Extrait de page -
☆ ☆ ☆ ☆ ☆
Le visage, parfaitement symétrique, est d'une beauté grave. Les yeux sont grands, presque trop pour son visage d'adolescente… … mais cet immense regard à la langueur solennelle n'est-il pas ce qui caractérise les portraits du Fayoum ?
La pupille est large et sombre, presque noire, l'iris a des reflets brun-noisette. Sous le blanc de l'œil, deux traits inégaux, légèrement argentés, suggèrent un début de larme ou une tristesse sous-jacente. Les cils, soigneusement "individualisés", minutieusement séparés, sont soulignés d'un trait de khôl … Les sourcils sombres et fournis sont en accent circonflexe.
Le nez est bien proportionné et son arrête a été légèrement appuyée par un trait de peinture blanche.
☆ ☆ ☆ ☆ ☆
Matériel fourni -
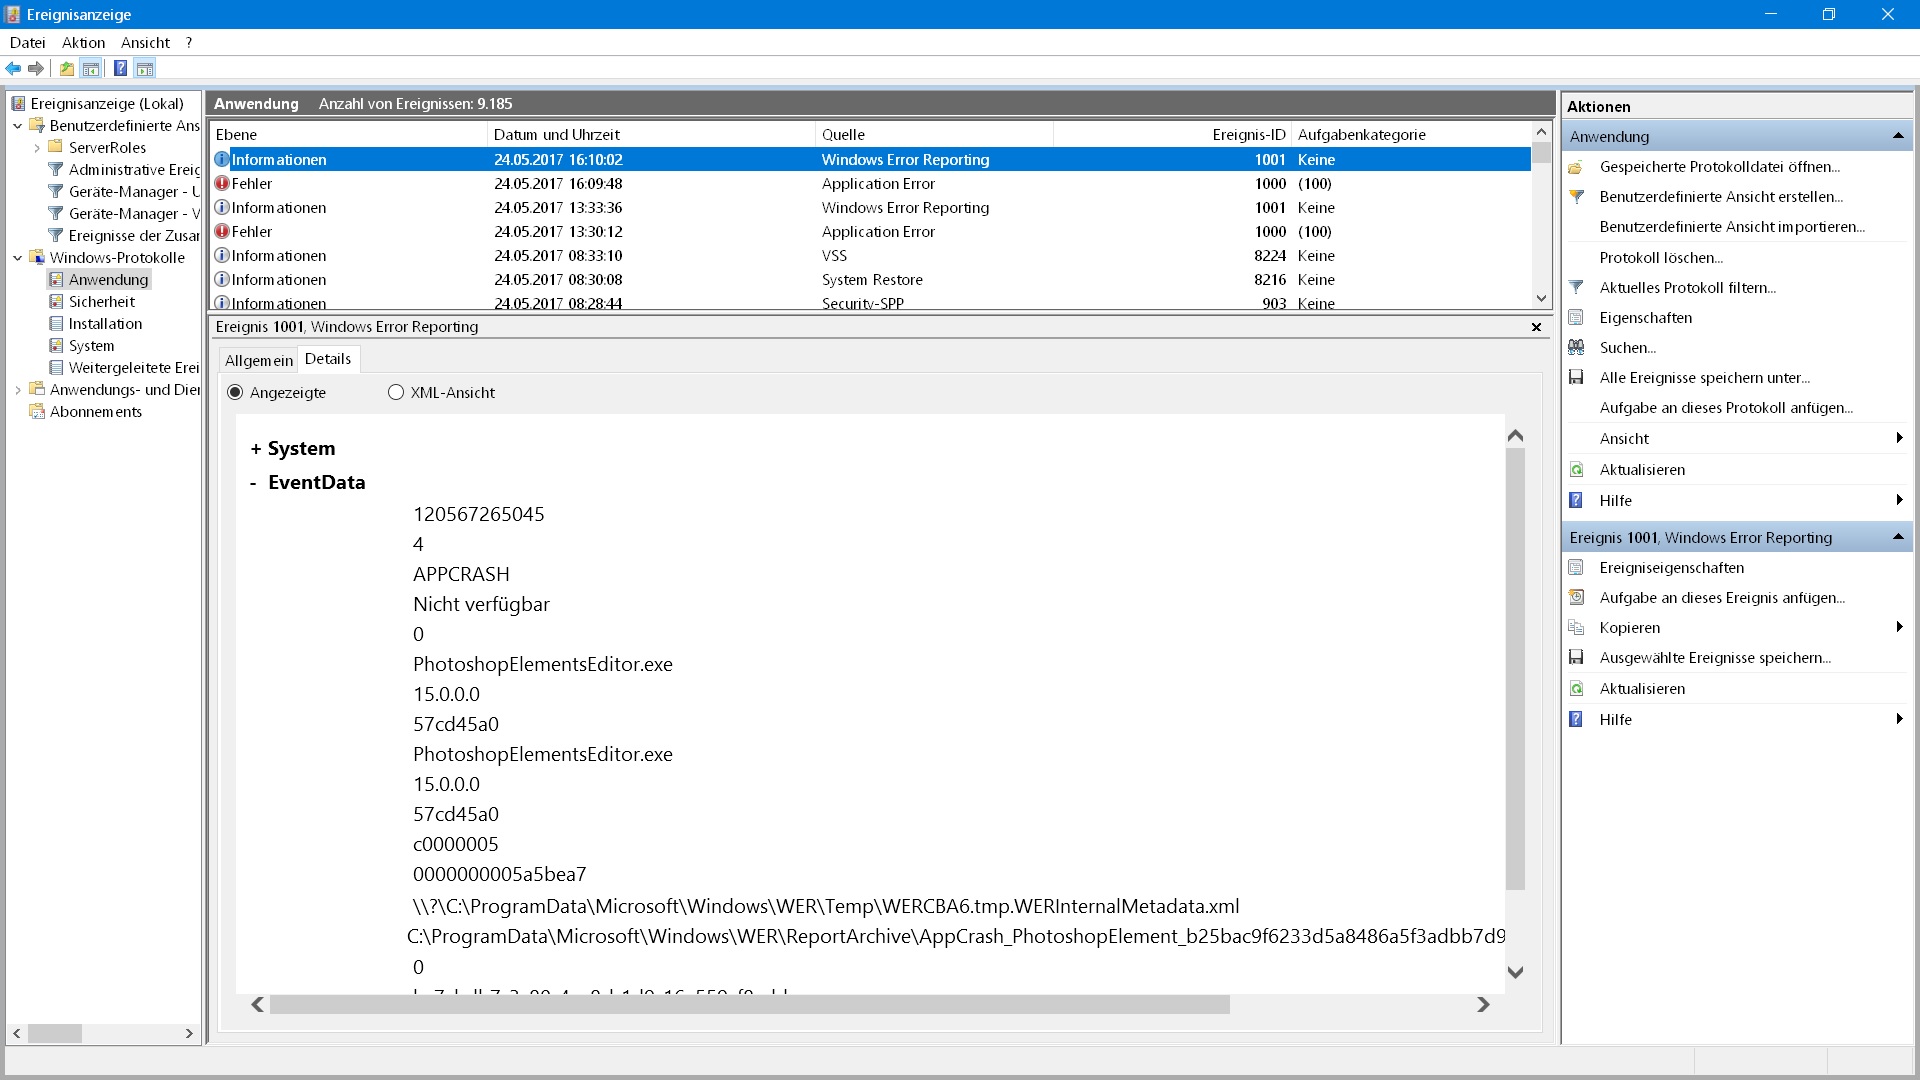The width and height of the screenshot is (1920, 1080).
Task: Click the Gespeicherte Protokolldatei öffnen icon
Action: [1577, 166]
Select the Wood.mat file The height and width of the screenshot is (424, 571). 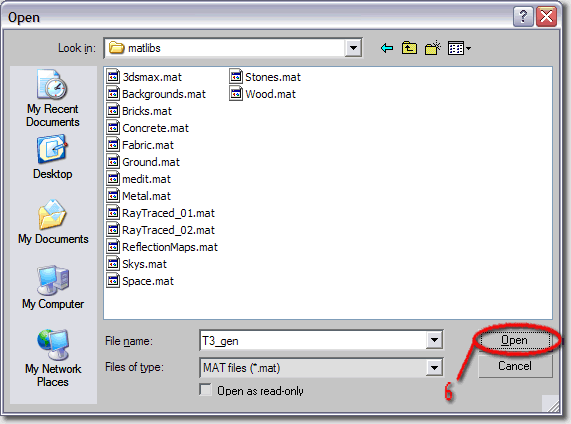click(263, 94)
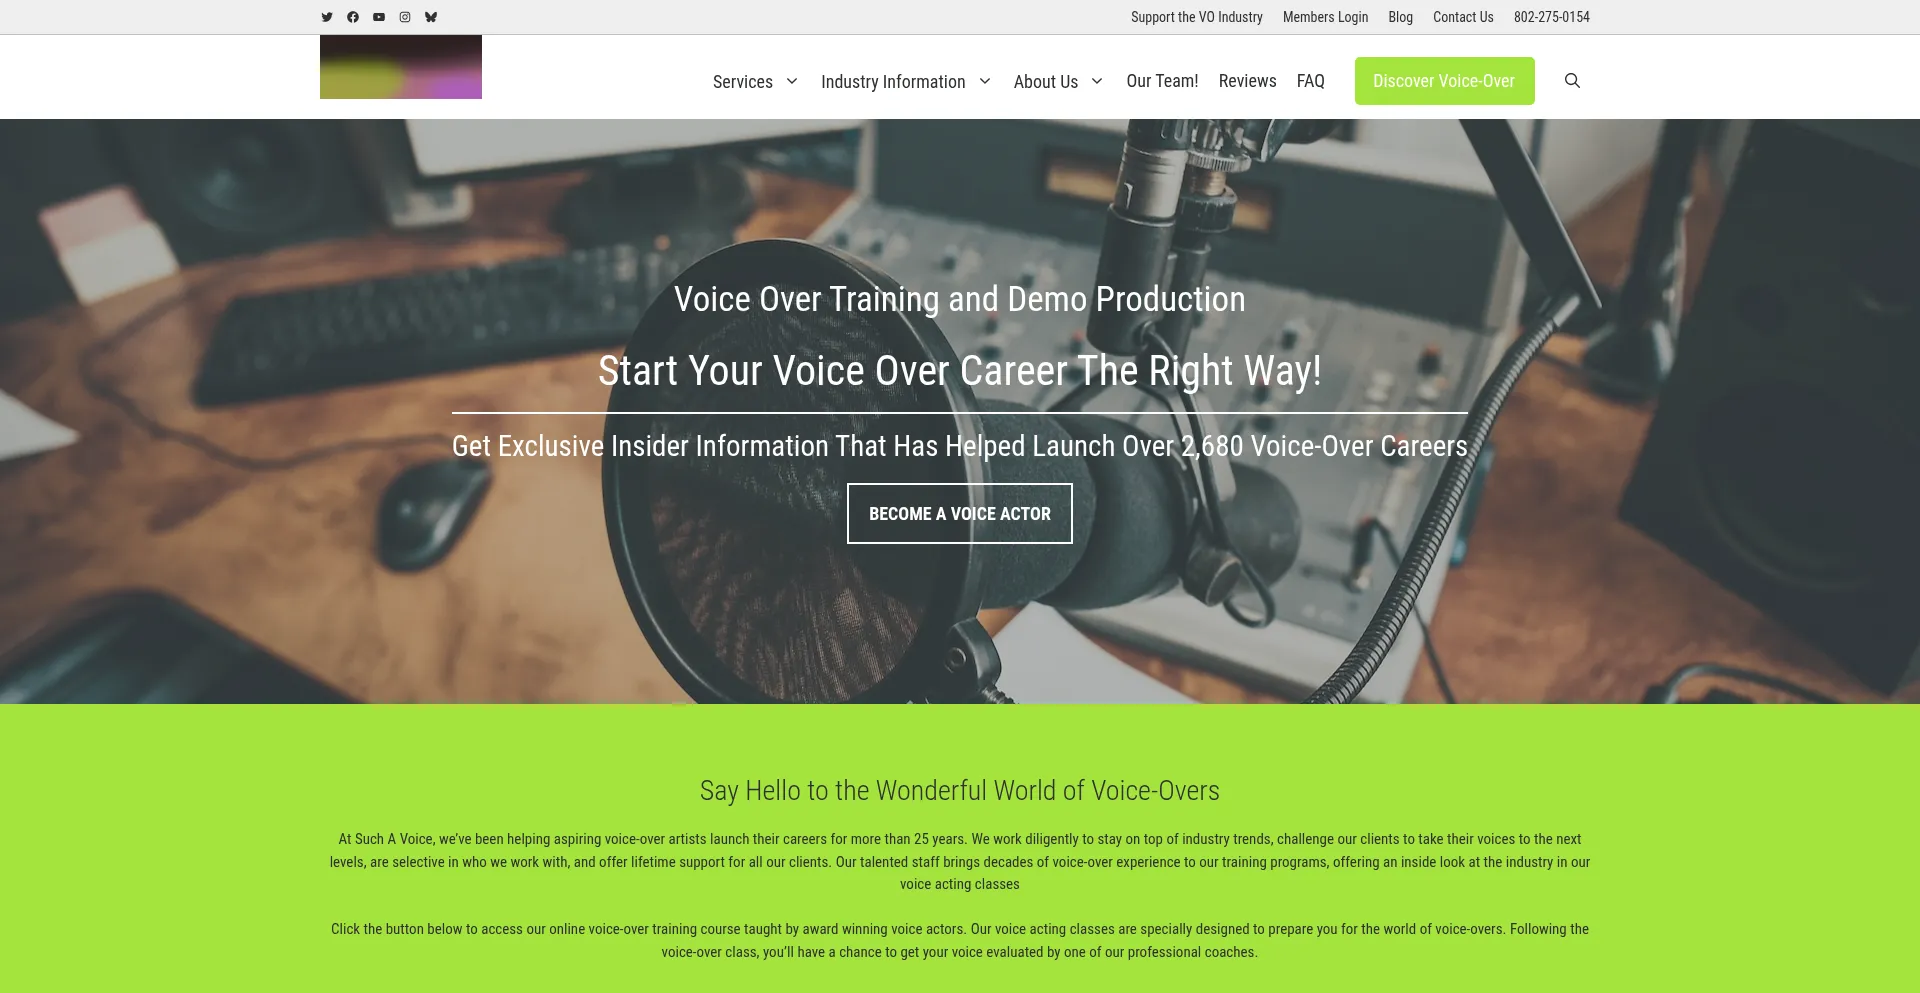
☆ ☆ ☆ ☆ ☆
Consigne 1 - D'après la description du portrait, quelle couleur ont les reflets de l'iris ?
Consigne 2 - Veuillez reprendre sous forme de liste le paragraphe de la description du portrait qui commence par « La pupille est large », sans perdre ses faits principaux.
Consigne 3 - Écrivez la suite de la description du portrait, après sa dernière phrase.
Le matériel fourni n'a aucun lien avec la description du portrait.

Réponse rédigée 1 - Les reflets de l'iris sont brun-noisette.

Réponse rédigée 2 -
- Pupille large et sombre, presque noire ; iris aux reflets brun-noisette.
- Sous le blanc de l'œil, deux traits inégaux légèrement argentés évoquent un début de larme ou une tristesse sous-jacente.
- Cils minutieusement séparés, soulignés d'un trait de khôl.
- Sourcils sombres et fournis, en accent circonflexe.

Réponse rédigée 3 -
La bouche est joliment dessinée avec des lèvres charnues, presque gourmandes d'un rose tendre. Le doux modelé de la lèvre supérieure est ourlé d'un fin trait clair qui en affine le contour. Juste au-dessus, une petite tache de peinture blanche marque le centre des sillons qui relient le nez aux lèvres.
La carnation, délicate et tendre, est légèrement rehaussée de rose poudré au niveau des pommettes, ce qui vient accentuer l'ovale admirable du visage.
Les cheveux bruns, séparés par une raie médiane, sont attachés sur la nuque où se distinguent deux retombées d'un nœud ou d'un ruban. Sur le front pur, une multitude de petites boucles sont soigneusement arrangées, allant jusqu'à recouvrir une partie des oreilles.
Sa tête est ceinte d'une jolie couronne végétale dont les feuilles s'harmonisent en un subtil camaïeu de vert de gris et d'argent. Quelle en est signification exacte ? Est-ce le symbole de la jeunesse, de la pureté, de la noblesse liée à son rang ?
Elle est vêtue d'une tunique claire, entrecroisée et recouverte d'un manteau structuré par des traits de peinture blanche, parfois diffus, parfois géométriques, qui donnent ainsi l'illusion de la transparence et de la légèreté de l'étoffe.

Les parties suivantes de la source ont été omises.